There's this business about Canada "punching above its weight." Thing is, we're cutting corners in order to punch at that weight. If we cannot handle the number of prisoners we're taking, we should scale back our operations; i.e. punch at a lower weight class.

If we have 2500 troops and we know we have an obligation under international and Cdn law to ensure detainees are not tortured, we need to dedicate a number of those troops to detainee monitoring or even to building a stockade and guarding the prisoners ourselves. When the Dutch suggested we do something like that, we ruled it out due to costs. If we can't afford to fight the war legally, we can't afford to fight the war.

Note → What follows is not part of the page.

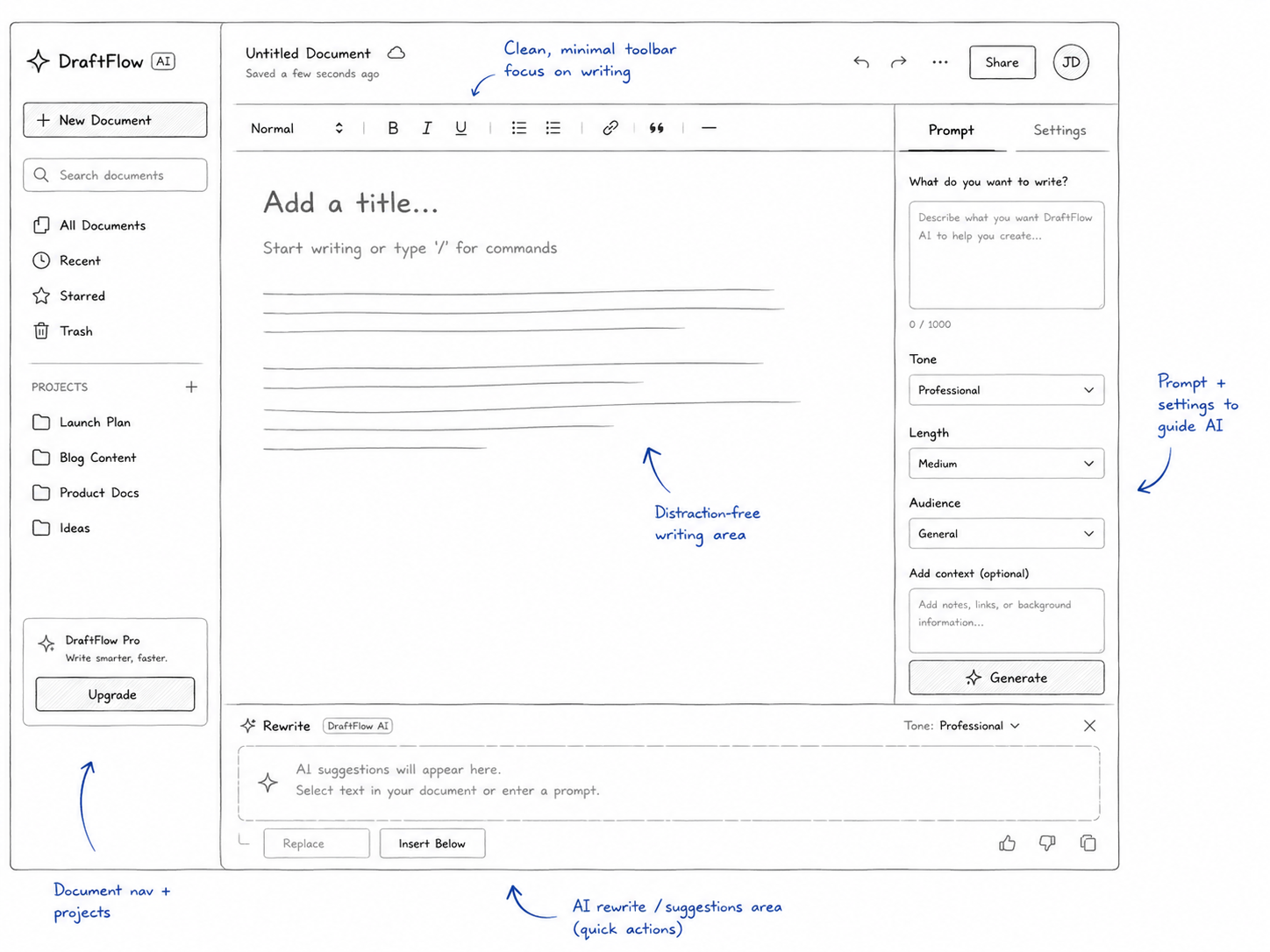This screenshot has width=1270, height=952.
Task: Give the suggestion a thumbs down
Action: tap(1047, 843)
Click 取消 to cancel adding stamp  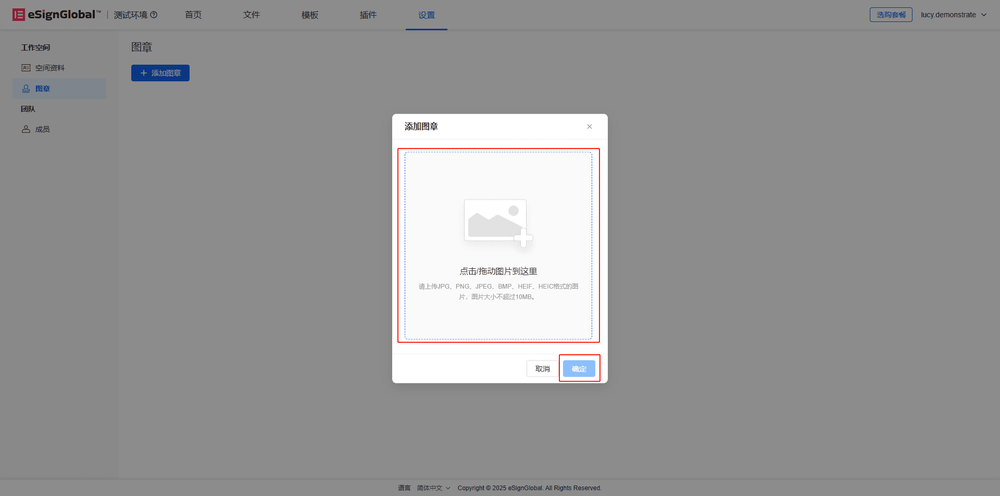(542, 369)
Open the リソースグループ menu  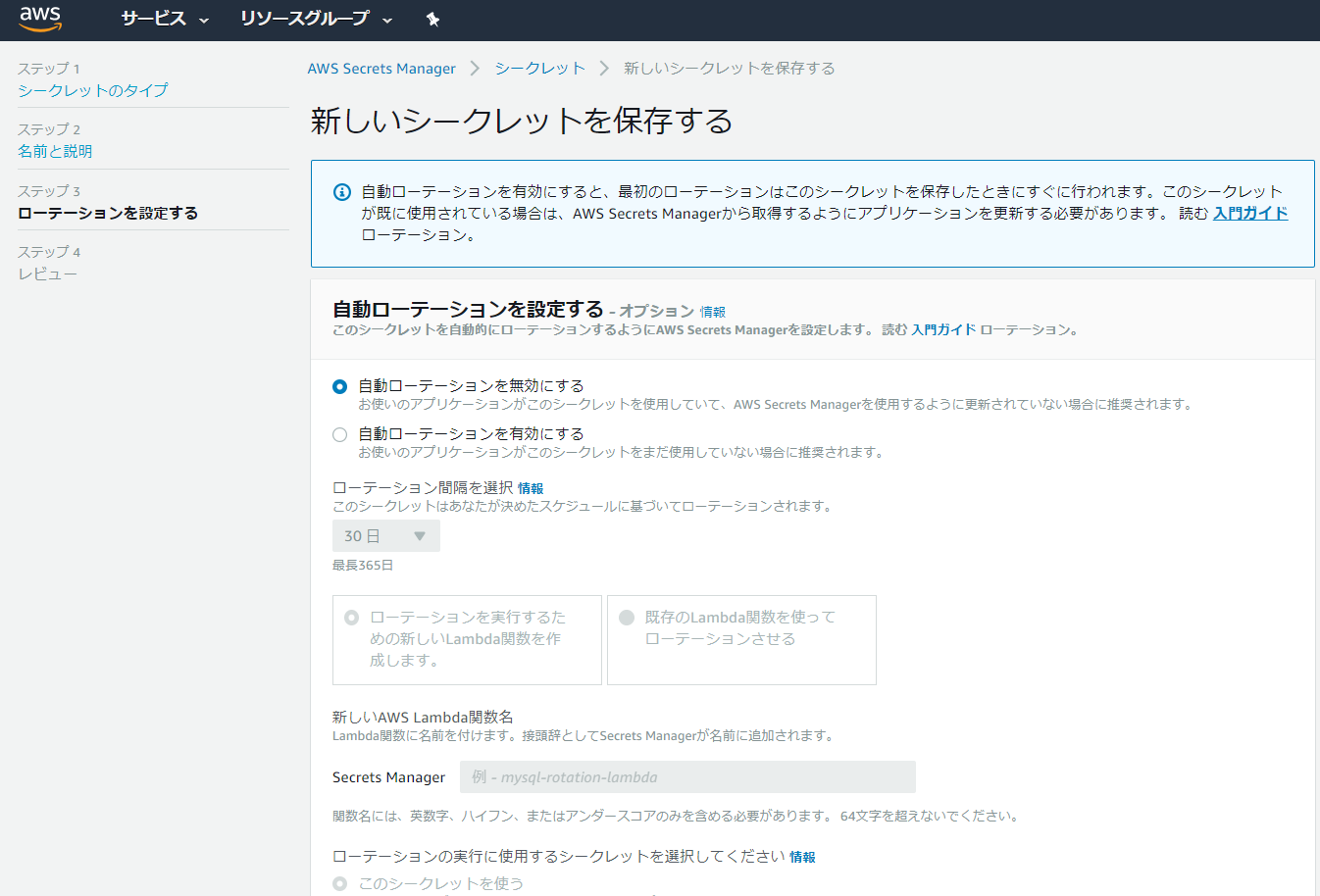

I think it boils down to Canada trying to puff itself up on the international stage to a degree which it simply cannot afford to do. Scale back on the offensive, seek-and-destroy missions and fight the war within the parameters of legality.

It's bad enough that we're propping up a regime of warlords, opium merchants and torturers. We don't have to become as bad as the KKK -- Karzai's Korrupt Kronies.

JB

When I read Blatchford's column online on Saturday, the very first comment following the column was from a fellow who had been with Colvin at Kandahar and can testify that Colvin was certainly "outside the wire" more than the once Blatchford claimed (made up?) and DiManno is just repeating. And there is so much else wrong with that silly, nasty piece of writing. DiManno hasn't even caught up with Wherry and the bloggers who can compare Colvin's testimony with Blatchford's miscount of the 2006 memos.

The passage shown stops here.